GIVEN PASSAGE.
╔══
These books were like a rollercoaster. I started yelling near the end ("WHAT!! WHAT!!") I also read them one after another so I'm not going to even try to do a book-by-book review, just a giant one for all three books. And the review kind of exploded on me. It's really long.
SO! These books!
They're all 500-700 pages by my e-reader and oh my god, I haven't had this level of can't-put-it-down for such a long time. They were magnetic.
The first book follows Vin, a young skaa thief who is attached to a crew scaming noblemen and obligators. In Luthadel, the capital, the skaa live and work in terrible conditions, subjugated by the nobility and the Lord Ruler. Vin has survived thus far because she makes herself small and unnoticed, but also because the crew leaders have--consciously or unconsciously--picked up on her ability to make scams go better when she's around.
When she meets Kelsier, a man bent on creating a skaa rebellion, she finds out what that ability is Allomancy. She's a Mistborn, someone who can ingest different types of metal and then burn them to increase herstrength, see better, affect others' emotions, telekinetically pull and push metal, etc. Mistings--who can burn one type of metal--are fairly rare, and Mistborn, who can burn all ten, even rarer. Kelsier introduces her to his crew and starts training her both in Allomancy and to infiltrate the nobility.
Their rebellion is operated directly under the noses of the Lord Ruler, and there is the ever-present danger of his Inquisitors and the Steel Ministry. Supernaturally powerful and fast, they are the priests of the Lord Ruler and seek out and kill half-skaa Allomancers. There are the obligators, who witness every transaction of the nobility and are the bureaucracy of the Lord Ruler. And there is the power of the nobility, who "rent" the skaa for plantation work but essentially act as the owners of skaa.
The Final Empire
The Final Empire is a fairly straightforward "the rebels defeat evil empire" book, although of course a very enjoyable one. Vin was easily sympathetic, and since Sanderson opens with a prologue where a noble plantation owner has a skaa killed on whim for not working hard enough, the good and bad side are solidly established early. Much of the Lord Ruler and the Inquisitors' natures are kept secret for a long time, and the Inquisitors in particular freaked me out. They've got metal spikes driven through their eyeballs but they can still sense you just as easily, more easily.
╚══
Item position entries.
╔══
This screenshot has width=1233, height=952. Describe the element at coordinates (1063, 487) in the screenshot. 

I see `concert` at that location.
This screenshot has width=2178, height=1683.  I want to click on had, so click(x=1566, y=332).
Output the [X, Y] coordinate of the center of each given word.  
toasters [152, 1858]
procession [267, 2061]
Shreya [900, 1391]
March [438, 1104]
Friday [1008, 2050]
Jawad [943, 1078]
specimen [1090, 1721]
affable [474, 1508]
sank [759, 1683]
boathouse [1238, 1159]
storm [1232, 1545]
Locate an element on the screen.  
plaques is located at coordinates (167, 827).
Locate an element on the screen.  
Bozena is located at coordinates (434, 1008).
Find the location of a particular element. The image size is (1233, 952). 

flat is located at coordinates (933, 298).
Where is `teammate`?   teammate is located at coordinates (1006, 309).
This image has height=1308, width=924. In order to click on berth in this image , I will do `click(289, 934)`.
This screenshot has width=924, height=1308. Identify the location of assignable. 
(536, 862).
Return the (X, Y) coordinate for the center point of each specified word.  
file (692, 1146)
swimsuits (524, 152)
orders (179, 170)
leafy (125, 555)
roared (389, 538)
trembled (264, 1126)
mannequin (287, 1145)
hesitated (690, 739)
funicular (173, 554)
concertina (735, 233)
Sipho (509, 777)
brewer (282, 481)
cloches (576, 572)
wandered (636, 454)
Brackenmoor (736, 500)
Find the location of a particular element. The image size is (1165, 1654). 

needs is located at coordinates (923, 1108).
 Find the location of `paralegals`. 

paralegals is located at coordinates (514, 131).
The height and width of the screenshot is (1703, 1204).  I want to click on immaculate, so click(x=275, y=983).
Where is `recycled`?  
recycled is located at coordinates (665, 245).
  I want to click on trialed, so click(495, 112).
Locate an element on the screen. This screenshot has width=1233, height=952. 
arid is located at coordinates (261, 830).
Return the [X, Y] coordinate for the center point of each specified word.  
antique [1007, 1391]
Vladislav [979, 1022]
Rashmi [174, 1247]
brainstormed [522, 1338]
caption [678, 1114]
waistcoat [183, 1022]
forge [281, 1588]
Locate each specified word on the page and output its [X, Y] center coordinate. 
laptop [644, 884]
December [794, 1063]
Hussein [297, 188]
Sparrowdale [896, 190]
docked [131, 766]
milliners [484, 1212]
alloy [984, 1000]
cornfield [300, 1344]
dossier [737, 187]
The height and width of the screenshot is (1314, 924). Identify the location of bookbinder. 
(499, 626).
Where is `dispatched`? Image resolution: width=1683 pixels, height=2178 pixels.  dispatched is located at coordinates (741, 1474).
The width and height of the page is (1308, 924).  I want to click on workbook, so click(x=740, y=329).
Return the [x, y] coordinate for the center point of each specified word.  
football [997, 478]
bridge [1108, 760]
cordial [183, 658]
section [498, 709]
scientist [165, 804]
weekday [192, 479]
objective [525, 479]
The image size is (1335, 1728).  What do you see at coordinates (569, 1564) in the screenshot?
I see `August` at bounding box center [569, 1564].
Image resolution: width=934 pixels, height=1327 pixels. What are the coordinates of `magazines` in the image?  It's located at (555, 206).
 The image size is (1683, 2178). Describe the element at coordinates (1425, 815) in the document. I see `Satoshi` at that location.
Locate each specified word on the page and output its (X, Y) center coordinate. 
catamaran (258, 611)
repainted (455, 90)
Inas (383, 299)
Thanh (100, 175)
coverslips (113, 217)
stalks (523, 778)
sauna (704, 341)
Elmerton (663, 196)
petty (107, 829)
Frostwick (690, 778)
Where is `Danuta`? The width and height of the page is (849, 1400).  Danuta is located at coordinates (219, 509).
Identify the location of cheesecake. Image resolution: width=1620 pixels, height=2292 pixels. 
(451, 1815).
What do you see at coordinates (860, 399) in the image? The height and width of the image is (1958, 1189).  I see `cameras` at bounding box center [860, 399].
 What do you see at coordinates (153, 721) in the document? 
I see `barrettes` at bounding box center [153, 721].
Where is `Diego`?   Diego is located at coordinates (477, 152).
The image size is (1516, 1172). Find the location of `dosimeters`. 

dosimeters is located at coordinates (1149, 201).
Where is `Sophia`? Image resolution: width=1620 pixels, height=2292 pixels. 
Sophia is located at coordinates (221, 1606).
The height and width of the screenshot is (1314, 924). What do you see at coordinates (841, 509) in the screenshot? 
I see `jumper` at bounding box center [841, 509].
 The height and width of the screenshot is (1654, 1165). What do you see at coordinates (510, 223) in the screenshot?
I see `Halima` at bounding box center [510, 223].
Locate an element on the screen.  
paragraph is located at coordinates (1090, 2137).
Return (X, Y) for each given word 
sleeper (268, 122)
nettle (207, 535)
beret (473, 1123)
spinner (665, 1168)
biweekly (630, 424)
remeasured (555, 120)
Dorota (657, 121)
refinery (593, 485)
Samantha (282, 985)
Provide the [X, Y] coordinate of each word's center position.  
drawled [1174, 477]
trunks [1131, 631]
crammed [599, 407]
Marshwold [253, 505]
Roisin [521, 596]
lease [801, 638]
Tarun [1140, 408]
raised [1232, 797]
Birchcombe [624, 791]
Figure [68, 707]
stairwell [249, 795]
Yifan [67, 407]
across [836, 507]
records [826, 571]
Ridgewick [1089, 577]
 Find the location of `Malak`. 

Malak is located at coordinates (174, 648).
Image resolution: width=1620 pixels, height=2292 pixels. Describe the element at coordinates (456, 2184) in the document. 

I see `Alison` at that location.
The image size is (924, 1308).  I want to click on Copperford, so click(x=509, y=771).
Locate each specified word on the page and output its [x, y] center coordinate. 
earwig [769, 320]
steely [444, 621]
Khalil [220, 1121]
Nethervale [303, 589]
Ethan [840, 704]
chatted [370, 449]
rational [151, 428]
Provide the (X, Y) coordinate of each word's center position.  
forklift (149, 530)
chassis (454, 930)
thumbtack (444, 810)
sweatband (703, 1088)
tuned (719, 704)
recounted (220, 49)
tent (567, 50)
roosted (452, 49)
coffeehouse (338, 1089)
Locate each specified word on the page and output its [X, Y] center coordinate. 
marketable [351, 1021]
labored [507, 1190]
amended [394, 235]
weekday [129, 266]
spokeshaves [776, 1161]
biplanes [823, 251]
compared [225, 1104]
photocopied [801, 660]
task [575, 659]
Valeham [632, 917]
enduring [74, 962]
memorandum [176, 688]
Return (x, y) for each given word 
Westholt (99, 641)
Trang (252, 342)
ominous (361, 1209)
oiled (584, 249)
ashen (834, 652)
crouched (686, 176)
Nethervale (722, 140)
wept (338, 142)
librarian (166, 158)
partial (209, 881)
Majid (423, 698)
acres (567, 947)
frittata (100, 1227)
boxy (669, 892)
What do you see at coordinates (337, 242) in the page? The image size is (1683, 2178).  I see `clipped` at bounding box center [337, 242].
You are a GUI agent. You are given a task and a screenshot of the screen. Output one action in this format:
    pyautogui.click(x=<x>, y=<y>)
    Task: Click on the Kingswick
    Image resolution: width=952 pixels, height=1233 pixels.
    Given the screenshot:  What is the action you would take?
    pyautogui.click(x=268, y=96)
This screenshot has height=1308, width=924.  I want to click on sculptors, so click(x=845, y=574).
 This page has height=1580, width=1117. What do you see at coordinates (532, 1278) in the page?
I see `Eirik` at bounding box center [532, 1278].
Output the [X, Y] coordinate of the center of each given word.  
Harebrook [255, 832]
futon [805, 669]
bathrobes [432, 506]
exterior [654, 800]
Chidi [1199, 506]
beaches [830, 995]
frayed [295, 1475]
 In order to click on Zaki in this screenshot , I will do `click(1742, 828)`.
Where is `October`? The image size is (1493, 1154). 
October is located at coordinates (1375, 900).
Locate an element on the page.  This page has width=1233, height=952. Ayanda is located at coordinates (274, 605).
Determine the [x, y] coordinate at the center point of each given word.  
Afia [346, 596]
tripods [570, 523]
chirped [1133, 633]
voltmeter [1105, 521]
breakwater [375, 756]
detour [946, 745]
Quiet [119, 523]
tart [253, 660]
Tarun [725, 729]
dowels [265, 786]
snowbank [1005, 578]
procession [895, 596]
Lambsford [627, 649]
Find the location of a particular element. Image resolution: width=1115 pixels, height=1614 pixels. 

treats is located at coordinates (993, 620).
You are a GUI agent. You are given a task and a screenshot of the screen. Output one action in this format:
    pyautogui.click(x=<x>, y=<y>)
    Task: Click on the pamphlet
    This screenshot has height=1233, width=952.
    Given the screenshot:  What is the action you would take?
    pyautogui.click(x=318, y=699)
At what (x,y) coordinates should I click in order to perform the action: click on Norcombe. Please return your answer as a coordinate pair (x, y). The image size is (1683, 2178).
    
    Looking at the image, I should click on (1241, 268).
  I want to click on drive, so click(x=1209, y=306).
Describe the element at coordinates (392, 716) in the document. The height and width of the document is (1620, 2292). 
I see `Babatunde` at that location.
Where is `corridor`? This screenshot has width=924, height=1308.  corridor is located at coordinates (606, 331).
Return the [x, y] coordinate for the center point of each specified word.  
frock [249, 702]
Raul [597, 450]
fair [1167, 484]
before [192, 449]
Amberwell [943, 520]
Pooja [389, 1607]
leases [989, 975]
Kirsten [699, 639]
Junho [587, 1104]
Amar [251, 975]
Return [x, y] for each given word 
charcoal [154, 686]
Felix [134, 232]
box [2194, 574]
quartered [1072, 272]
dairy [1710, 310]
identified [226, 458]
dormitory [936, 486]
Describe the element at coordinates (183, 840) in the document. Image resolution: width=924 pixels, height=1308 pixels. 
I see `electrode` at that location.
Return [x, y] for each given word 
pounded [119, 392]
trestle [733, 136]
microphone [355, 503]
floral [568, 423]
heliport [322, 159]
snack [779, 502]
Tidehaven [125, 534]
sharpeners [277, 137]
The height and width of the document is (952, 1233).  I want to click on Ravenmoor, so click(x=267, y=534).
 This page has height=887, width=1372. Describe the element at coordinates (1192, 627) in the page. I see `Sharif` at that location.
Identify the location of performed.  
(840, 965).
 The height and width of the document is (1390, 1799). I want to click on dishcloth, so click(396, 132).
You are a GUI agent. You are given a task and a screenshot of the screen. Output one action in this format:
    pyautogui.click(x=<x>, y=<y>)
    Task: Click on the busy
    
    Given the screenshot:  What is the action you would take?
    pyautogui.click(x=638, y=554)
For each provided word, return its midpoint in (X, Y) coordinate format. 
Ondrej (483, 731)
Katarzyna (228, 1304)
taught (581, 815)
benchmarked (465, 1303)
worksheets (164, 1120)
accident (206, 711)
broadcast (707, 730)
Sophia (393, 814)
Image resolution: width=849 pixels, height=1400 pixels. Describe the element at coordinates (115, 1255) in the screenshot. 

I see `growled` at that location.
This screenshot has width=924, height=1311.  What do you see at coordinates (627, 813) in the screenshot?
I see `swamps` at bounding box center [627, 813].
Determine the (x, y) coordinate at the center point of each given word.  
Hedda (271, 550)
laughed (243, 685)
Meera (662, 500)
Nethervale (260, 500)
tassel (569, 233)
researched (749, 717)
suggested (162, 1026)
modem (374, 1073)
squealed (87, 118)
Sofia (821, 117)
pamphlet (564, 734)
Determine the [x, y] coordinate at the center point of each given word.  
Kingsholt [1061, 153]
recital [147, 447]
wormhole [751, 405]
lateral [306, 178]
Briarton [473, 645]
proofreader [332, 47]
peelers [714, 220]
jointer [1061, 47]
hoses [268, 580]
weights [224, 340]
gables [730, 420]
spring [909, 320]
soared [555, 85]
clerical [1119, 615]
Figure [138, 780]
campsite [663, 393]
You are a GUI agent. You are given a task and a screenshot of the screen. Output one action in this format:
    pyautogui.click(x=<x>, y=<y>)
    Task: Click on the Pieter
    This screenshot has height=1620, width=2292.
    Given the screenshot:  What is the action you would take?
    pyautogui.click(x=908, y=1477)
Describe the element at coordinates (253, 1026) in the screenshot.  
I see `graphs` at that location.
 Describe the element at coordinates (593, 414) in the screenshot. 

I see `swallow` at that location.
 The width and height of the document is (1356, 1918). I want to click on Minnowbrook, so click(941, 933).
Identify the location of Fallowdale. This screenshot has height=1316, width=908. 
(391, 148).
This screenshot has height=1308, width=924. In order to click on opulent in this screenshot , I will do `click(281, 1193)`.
╚══
TO-DO LIST.
a) According to the book review, how many types of metal can a Mistborn burn?
b) Return every line of the entries that contains the string "Where".

PER-TASK OUTPUTS.
a) All ten.

b)
Where is `teammate`?   teammate is located at coordinates (1006, 309).
Where is `recycled`?  
Where is `dispatched`? Image resolution: width=1683 pixels, height=2178 pixels.  dispatched is located at coordinates (741, 1474).
Where is `Danuta`? The width and height of the page is (849, 1400).  Danuta is located at coordinates (219, 509).
Where is `Diego`?   Diego is located at coordinates (477, 152).
Where is `Sophia`? Image resolution: width=1620 pixels, height=2292 pixels. 
Where is `October`? The image size is (1493, 1154). 
Where is `corridor`? This screenshot has width=924, height=1308.  corridor is located at coordinates (606, 331).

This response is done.